Findings from a new study demonstrated that hematopoietic stem cell transplantation (HSCT) for patients with sickle cell disease was not associated with a significant increase in chronic kidney disease.

A team led by Emily Limerick, MD, The Sidney Kimmel Comprehensive Cancer Center, Johns Hopkins Medicine, evaluated the prevalence of chronic kidney disease prior to and following operation as well as the incidence of acute kidney injury within days of HSCT.

“Though HSCT can reverse the SCD phenotype, acute and chronic kidney dysfunction may be an unintended consequence,” the team wrote. “The incidence of acute kidney injury (AKI) and the effect of different HSCT regimens on progression or amelioration of CKD in adults with SCD have not previously been reported.”

Thus, the cohort study analyzed prospectively collected data from 106 patients with sickle cell disease who had undergone HSCT at the National Institutes of Health (NIH) Clinical Center.

More than half (n = 71) of the patients had an HLA-matched sibling. A smaller proportion had haploidentical HSCT (N=26) where nonmyeloablative conditioning was given, and fewer underwent gene therapy (N=9) where a myeloablative regimen was employed.

All patients’ renal function were assessed at baseline and annually for 3 years.

Acute kidney injury was defined and evaluated according to Kidney Disease: Improving Global Outcomes (KDIGO) criteria.

At baseline, the prevalence of chronic kidney disease 6% (eGFR <60 ml/min/1.73m2) — this prevalence did not change significantly post-HSCT.

However, the investigators noted that when defined less conservatively (urine albumin to creatinine ratio (UACR) ≥30 mg/g; or eGFR <60 ml/min/1.73m2), chronic disease prevalence at baseline was 48%, followed by 62% at year 1 (P = .02), 55% at year 2 (P = .26), and 55% at year 3 (P = .54).

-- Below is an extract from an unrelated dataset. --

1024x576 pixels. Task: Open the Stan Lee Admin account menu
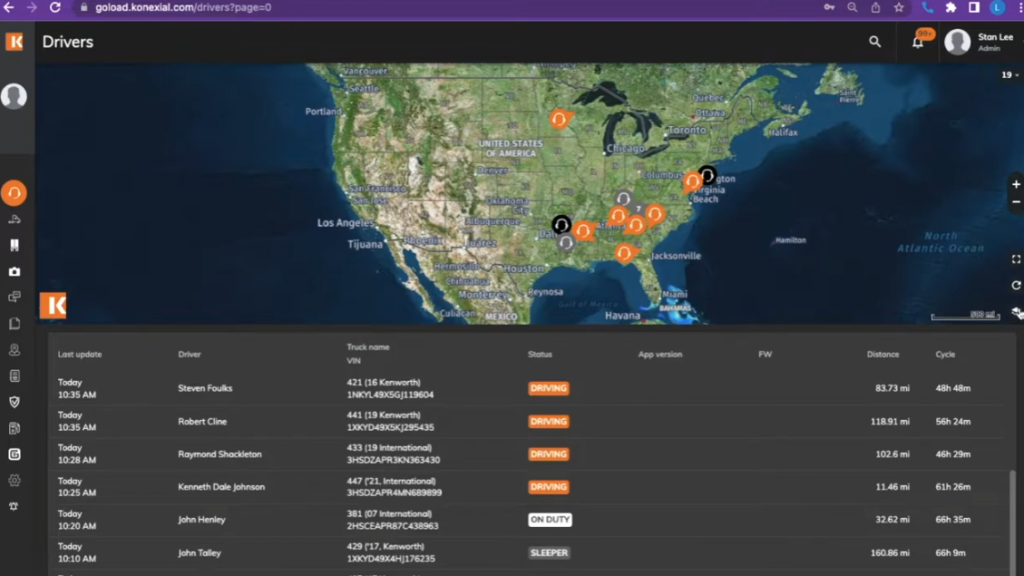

“The incidence of CKD any time after HSCT was 1% and 11% according to each of these CKD definitions, respectively,” the investigators wrote.

Furthermore, they reported that baseline median eGFR was 139.7 ml/min/1.73m2 and declined by 7.6, 11.6, and 20.9 ml/min/1.73m2 each year post-HSCT (P < 0.0001).

Hyperfiltration (eGFR ≥150 ml/min/1.73m2) was present in 34% of patients at baseline; however, that steadily declined to 12% after 3 years following operation. (P = .0006).

Overall, patients with normal eGFR (60-149 ml/min/1.73m2) increased from 60% at baseline to 80% at 3 years post-HSCT.

There was no noted association of worsening eGFR with gender, engraftment status, transplant regimen, or conditioning agent (each variable, P > .005).

And finally, 58% of patients experienced acute kidney injury in the 1st 100 days following transplantation. Over that subset, 77% were mild, 13% were moderate, and 10% were severe. The investigators considered these findings to be consistent with previous data.

Thus, Limerick and colleagues underscored the preservation of renal function following hematopoietic stem cell transplantation.

The study, “Renal Function Is Preserved after Hematopoietic Stem Cell Transplantation for Sickle Cell Disease,” was published online by Blood.